=== Selected excerpt ===
Play takes place on a battlefield, typically a 3–4 foot square table or a similar surface, filled with miniature terrain to act as cover, obstacles and elevation. Players set up the battlefield and deploy their models according to the chosen scenario, usually in zones on opposing sides of the battlefield.

Combat is played in game turns. At the beginning of each turn, the player with fewer models gains the Initiative, with ties being resolved by dice roll. The player with the Initiative influences the order in which events resolve during that turn, including which player activates a model first.

During each turn, players alternately activate their models, allowing them to take actions such as moving, dashing, shooting, fighting in melee, performing situational actions and using special abilities. Each action may be performed once per activation. Many actions require a Success Roll to complete, where the player rolls a number of six-sided dice and must roll a sum of at least 7 on two of the dice to succeed. Various circumstances add positive and negative dice to the roll, with net positive rolls using the highest two dice and net negative rolls using the lowest two dice for the result. Some Success Rolls are Risky and will end the model's activation if failed.

Trench Crusade does not use a traditional hit point system. Instead, successful attacks and other harmful situations trigger an Injury Roll, where a player rolls a number of six-sided dice and sums the result from two of them. Depending on the result of the Injury Roll, a model may gain Blood Markers, be taken Down (a vulnerable state), or immediately taken Out of Action (removed from play). Blood Markers may be spent by an opposing player to add negative dice to a marked model's Success Rolls, or add more dice to an Injury Roll against that model. A model can have up to six Blood Markers; six Blood Markers (or three on a model that has been taken Down) may be spent to trigger a Bloodbath on an Injury Roll, adding one more die to the summed result. Therefore, even low-value models have a chance to take down or defeat high-value models with every attack.
=== Material shown ===
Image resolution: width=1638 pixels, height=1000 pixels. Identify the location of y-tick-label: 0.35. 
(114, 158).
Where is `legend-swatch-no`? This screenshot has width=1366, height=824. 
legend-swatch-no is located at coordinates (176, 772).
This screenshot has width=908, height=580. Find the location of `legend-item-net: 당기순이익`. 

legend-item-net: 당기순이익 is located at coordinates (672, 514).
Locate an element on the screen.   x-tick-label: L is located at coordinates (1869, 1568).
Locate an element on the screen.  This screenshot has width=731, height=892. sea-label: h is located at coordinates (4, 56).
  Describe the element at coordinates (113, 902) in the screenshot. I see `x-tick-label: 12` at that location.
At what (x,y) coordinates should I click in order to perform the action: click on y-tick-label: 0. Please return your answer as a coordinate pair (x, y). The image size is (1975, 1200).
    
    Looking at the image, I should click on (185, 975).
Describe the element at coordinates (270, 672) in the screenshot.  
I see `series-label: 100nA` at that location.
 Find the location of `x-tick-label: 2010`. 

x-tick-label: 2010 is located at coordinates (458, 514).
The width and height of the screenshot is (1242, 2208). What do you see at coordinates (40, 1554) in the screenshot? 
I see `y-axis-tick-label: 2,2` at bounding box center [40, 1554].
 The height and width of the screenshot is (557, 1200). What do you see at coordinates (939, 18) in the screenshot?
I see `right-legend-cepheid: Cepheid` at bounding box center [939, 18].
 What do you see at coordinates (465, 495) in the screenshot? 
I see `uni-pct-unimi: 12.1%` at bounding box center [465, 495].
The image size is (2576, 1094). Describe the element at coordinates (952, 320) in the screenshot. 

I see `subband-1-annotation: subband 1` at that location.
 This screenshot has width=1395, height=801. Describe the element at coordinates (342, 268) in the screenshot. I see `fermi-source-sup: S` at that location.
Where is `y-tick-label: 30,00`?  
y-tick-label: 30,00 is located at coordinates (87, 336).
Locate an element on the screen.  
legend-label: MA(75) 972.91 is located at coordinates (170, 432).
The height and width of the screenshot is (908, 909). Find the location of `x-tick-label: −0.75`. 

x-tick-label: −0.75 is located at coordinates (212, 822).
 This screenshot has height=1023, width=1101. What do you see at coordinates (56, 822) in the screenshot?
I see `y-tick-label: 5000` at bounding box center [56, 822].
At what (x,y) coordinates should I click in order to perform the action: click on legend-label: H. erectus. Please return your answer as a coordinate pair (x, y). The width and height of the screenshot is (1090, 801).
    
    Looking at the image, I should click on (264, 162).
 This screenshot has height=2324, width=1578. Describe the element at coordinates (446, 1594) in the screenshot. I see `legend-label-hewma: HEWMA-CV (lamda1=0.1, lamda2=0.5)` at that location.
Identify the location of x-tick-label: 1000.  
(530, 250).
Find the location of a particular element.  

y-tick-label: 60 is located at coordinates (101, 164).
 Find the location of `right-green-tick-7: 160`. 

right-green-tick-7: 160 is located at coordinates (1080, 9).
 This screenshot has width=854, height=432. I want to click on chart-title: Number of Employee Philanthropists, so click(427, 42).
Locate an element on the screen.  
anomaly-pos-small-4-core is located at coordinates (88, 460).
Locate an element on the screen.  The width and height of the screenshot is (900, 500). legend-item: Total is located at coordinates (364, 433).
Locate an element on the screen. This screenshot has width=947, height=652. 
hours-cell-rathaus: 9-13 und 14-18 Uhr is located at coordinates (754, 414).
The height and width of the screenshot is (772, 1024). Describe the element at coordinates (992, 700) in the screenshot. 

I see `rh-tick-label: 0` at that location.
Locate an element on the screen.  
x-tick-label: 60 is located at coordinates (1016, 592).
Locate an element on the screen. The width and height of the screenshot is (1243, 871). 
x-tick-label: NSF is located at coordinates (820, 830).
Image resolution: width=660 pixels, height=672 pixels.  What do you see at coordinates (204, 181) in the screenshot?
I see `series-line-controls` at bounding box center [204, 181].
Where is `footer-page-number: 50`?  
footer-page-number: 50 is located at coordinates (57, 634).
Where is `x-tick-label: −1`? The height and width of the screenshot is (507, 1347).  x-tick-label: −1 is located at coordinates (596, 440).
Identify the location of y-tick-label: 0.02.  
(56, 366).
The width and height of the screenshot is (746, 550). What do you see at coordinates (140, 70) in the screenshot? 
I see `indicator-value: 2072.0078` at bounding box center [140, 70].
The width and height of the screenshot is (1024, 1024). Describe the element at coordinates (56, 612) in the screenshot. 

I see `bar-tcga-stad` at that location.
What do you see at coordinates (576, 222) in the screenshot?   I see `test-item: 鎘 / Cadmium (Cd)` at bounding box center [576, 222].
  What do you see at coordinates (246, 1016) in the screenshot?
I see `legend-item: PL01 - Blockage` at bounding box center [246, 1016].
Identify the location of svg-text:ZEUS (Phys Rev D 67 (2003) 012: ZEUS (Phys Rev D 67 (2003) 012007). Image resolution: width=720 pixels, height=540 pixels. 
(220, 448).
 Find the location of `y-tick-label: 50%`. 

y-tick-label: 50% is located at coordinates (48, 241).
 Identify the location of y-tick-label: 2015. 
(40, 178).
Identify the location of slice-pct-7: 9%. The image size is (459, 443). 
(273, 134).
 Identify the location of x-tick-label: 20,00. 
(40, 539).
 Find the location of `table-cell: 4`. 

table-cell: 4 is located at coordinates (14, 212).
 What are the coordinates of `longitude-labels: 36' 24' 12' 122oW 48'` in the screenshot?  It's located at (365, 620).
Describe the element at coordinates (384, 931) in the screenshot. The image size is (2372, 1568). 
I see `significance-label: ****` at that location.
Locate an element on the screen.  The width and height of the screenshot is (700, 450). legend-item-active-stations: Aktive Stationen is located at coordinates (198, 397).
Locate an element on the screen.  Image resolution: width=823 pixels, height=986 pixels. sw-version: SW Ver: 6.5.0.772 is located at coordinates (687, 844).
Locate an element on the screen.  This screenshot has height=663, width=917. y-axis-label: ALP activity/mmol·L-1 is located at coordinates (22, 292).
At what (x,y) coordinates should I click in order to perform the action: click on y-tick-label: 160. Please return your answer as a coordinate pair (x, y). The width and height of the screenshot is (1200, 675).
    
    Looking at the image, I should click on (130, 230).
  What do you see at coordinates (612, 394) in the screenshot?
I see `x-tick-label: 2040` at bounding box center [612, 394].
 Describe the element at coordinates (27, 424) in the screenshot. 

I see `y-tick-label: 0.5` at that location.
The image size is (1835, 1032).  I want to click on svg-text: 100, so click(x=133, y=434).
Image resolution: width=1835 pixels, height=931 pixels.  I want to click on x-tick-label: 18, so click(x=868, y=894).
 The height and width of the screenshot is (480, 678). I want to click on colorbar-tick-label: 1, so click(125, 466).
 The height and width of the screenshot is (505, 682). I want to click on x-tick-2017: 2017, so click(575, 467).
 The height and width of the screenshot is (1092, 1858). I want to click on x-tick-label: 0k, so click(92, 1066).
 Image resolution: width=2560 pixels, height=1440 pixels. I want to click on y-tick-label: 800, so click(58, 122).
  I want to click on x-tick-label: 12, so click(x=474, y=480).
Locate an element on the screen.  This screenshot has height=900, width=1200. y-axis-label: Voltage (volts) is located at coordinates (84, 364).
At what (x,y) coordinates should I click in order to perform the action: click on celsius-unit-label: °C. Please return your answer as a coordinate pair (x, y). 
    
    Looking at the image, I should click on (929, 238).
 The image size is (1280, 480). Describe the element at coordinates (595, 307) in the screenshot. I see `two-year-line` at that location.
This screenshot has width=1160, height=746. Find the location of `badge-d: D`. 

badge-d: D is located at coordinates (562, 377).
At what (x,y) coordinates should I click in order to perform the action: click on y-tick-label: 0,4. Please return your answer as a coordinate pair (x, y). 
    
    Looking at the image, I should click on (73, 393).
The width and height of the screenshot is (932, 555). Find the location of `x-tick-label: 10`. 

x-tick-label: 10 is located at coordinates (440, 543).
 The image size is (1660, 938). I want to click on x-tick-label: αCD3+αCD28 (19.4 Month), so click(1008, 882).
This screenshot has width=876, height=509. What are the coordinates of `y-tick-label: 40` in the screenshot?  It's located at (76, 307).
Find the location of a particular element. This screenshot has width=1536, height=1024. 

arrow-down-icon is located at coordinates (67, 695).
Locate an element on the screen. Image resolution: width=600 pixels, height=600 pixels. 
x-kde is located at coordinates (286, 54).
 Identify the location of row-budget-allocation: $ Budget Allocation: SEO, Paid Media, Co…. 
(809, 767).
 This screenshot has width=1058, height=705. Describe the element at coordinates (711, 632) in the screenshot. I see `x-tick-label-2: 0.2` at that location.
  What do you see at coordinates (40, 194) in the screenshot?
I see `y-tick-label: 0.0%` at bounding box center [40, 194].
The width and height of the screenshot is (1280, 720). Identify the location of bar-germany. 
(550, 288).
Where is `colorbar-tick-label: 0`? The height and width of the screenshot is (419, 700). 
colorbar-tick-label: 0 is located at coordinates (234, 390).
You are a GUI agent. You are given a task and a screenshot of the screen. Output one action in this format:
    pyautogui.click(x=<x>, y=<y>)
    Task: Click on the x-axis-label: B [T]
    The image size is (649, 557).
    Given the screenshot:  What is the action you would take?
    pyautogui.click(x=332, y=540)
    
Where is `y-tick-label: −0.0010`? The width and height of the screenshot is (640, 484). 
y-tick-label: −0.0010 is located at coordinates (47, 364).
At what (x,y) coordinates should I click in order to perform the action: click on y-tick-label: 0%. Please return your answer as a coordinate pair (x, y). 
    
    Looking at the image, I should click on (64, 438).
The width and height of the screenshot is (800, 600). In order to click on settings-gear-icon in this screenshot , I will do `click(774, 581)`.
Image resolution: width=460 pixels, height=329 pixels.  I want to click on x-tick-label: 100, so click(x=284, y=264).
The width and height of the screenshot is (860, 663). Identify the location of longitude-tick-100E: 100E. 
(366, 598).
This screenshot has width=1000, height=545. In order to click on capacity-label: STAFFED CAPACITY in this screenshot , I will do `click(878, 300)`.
===
* Exercises to complete:
(A) According to the Trench Crusade gameplay text, which player gains the Initiative at the beginning of each turn?
(B) Carry on the Trench Crusade gameplay text from its final sentence onward.

* Answers for the exercise:
(A) The player with fewer models gains the Initiative, and ties are resolved by a dice roll.

(B)
After all models have been activated, any warband which has half of its models taken Down or Out of Action must roll a Morale Check. Failing a Morale Check may cause a warband to become Shaken for one turn (causing all Success Rolls to become Risky), or flee the battlefield (by choice, or by force if they were already Shaken). Otherwise, play continues to the next turn. Each scenario defines end states and scoring rules. Typically, a game ends after certain number of turns or the completion of an objective.

Games may be played as "one-off" standalone games, or as part of a series within a campaign played by a larger group of players. In campaign play, players track their warband's accomplishments and defeats, and roll dice to resolve narrative events occurring between battles. Warbands accumulate currency, experience and Glory Points to spend on additional recruits and upgrades, while models taken Out of Action may be permanently killed or injured. Campaign games reward Campaign Victory Points based on wins, losses and draws. A player wins a campaign by earning the most Campaign Victory Points among the participants across a number of games.

== Development ==
Trench Crusade is a collaboration between horror artist Mike Franchina, sculptor James Sherriff, and designer Tuomas Pirinen. Franchina has previously worked on Magic: The Gathering, Diablo IV, and Path of Exile, while Pirinen was the lead designer for Mordheim, part of Warhammer Fantasy Battles. The setting was conceived by Franchina in 2016, which was primarily explored through his art and written lore. In August 2022, Franchina and Sherriff collaborated to produce a range of Trench Crusade miniatures, backed by a Kickstarter.

After the success of the initial models being crowdfunded, Pirinen announced in May 2023 that he was working with Franchina to adapt the setting into a tabletop miniature wargame. A preview of the rules was released by Pirinen in June 2023. Version 1.0.0 was released on November 4th, 2025, followed by update 1.0.1 on November 20th, 2025 and update 1.0.2 on February 12th, 2026. Rules updates act as erratum, while biannual rules reviews will aim to make the game more enjoyable and balanced.

In November 2025, Factory Fortress, Inc. announced plans to transition from 3D printed miniatures to injection-molded plastic model kits.